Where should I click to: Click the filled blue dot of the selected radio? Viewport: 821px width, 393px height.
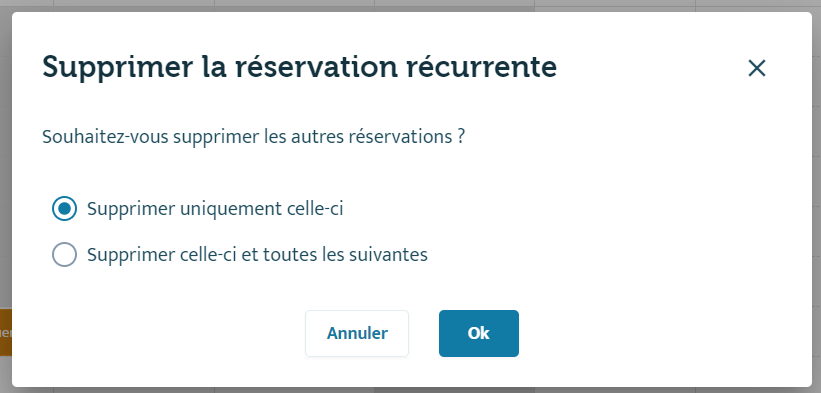click(x=64, y=209)
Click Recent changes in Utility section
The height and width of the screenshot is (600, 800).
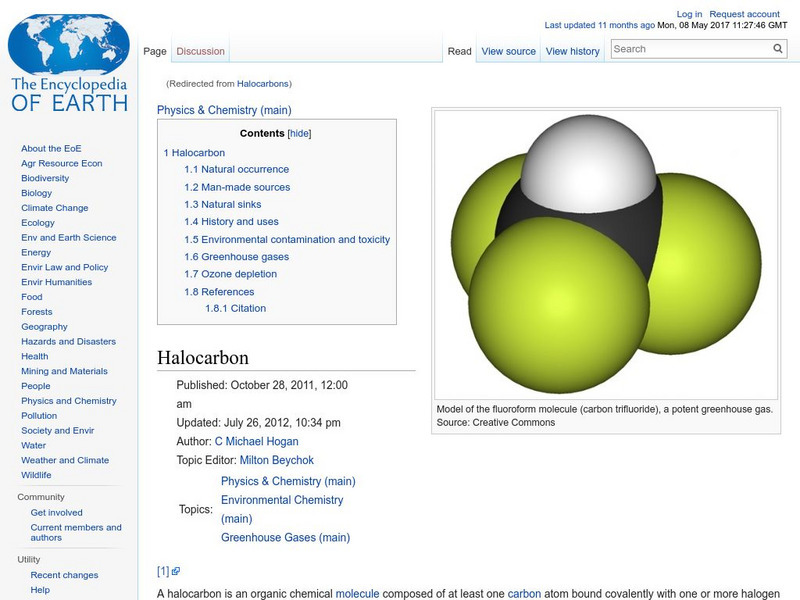(x=64, y=575)
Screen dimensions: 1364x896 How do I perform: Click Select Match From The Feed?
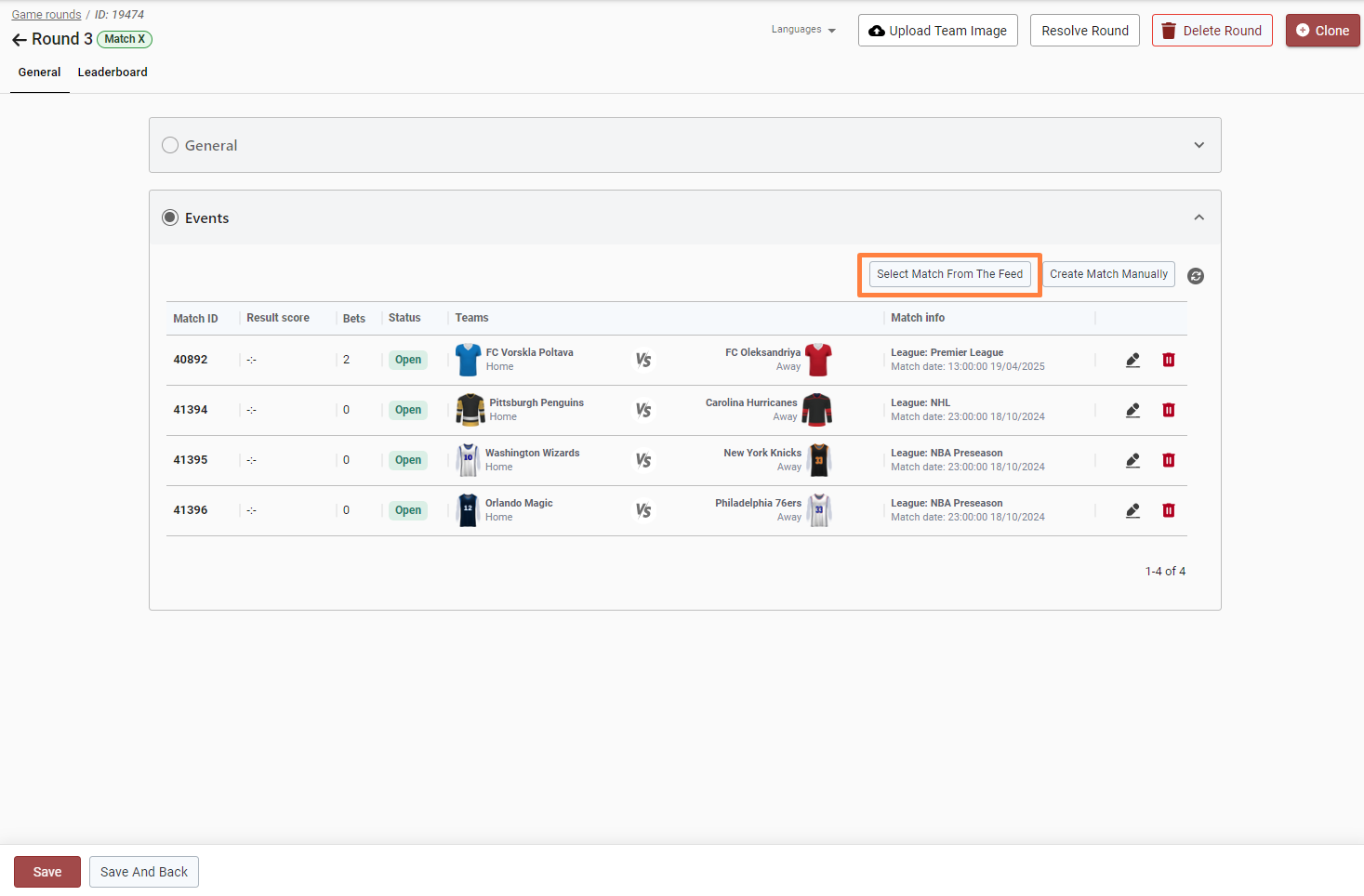click(x=949, y=274)
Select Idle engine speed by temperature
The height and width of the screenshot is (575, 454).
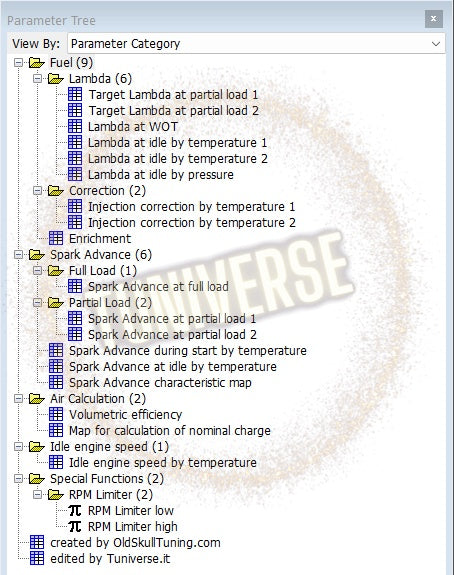[x=163, y=462]
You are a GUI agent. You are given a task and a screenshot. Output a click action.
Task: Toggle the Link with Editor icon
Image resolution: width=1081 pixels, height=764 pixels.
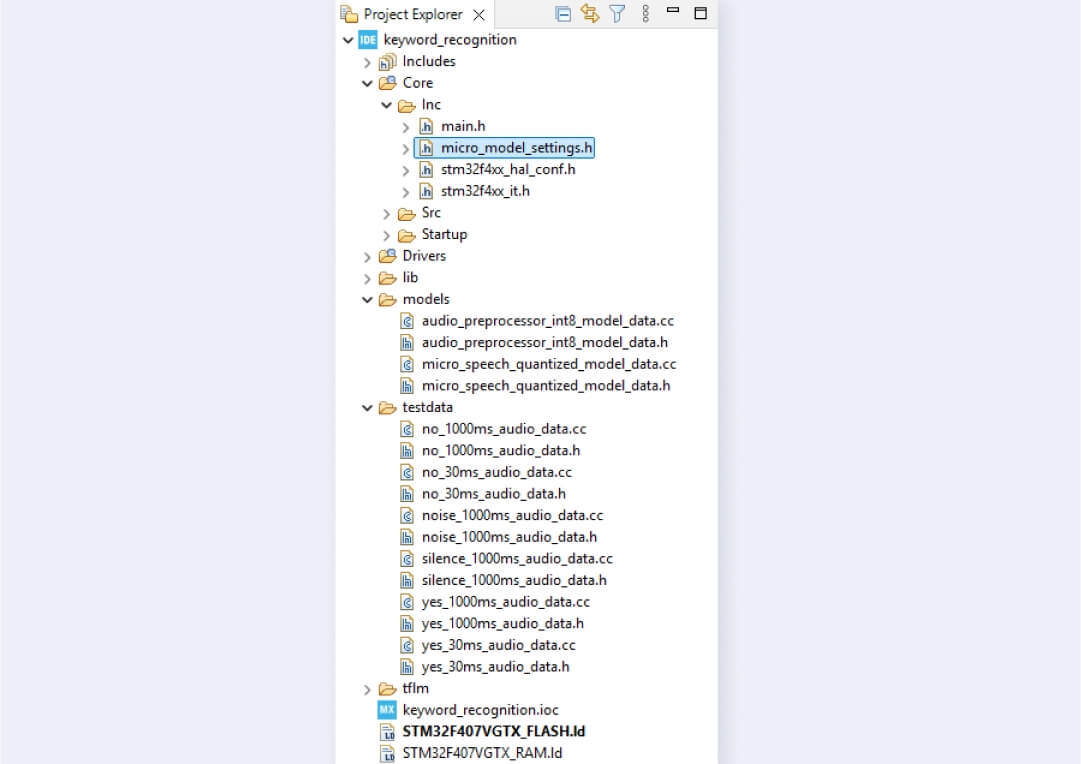pyautogui.click(x=590, y=14)
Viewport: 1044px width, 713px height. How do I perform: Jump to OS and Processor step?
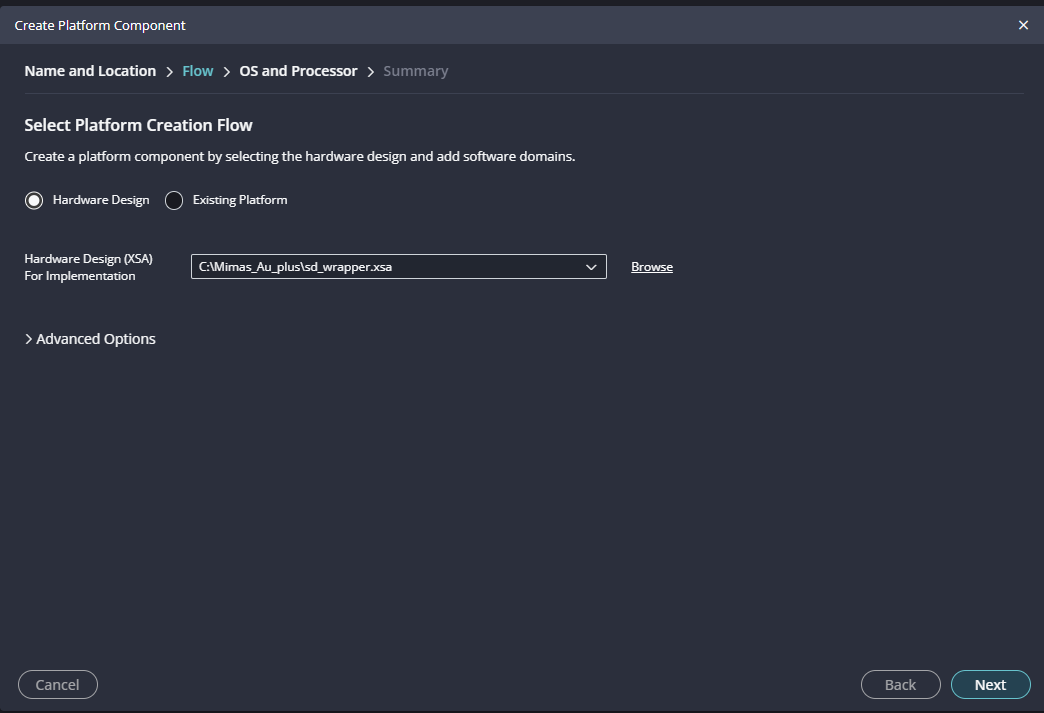[298, 71]
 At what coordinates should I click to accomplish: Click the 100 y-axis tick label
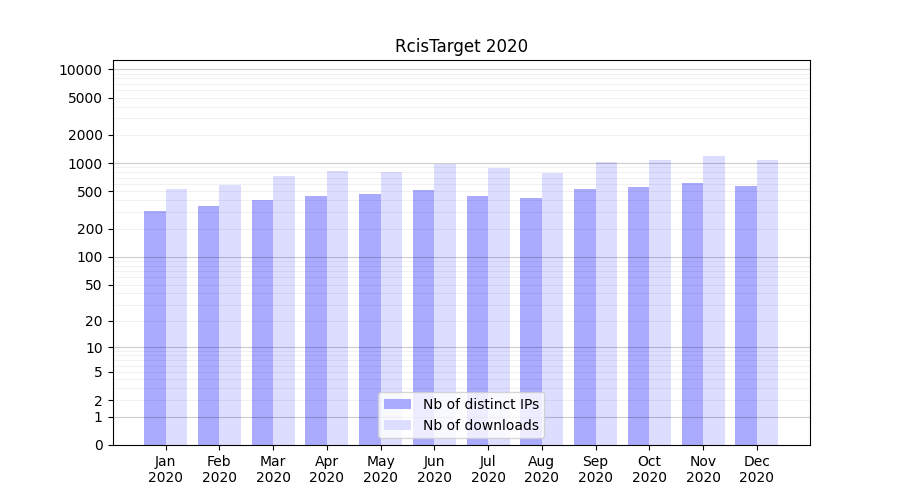click(88, 257)
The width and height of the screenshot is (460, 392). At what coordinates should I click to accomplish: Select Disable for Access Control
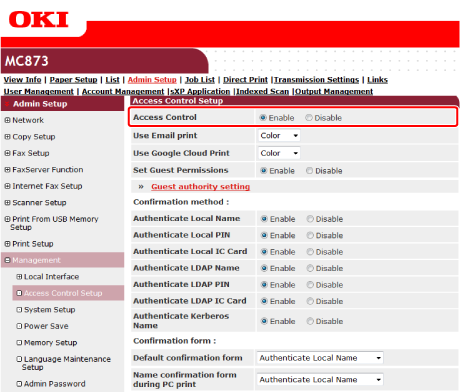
_ _ _ _
■ **WHAT TO WORK ON**:
Rewrite the listing from its first line up to and including the line with "[x=163, y=462]", replacing "screenshot" with "screen capture" and leaving everything else unchanged. Omit the pictures from your answer.

■ **ANSWER FOR THE TASK**:
Where should I click to: Click the filled blue dot of the selected radio? Viewport: 821px width, 393px height.
click(x=64, y=209)
Click Recent changes in Utility section
The height and width of the screen capture is (600, 800).
(x=64, y=575)
Screen dimensions: 1364x896 How do I perform: Click Select Match From The Feed?
click(x=949, y=274)
Select Idle engine speed by temperature
The height and width of the screen capture is (575, 454).
[x=163, y=462]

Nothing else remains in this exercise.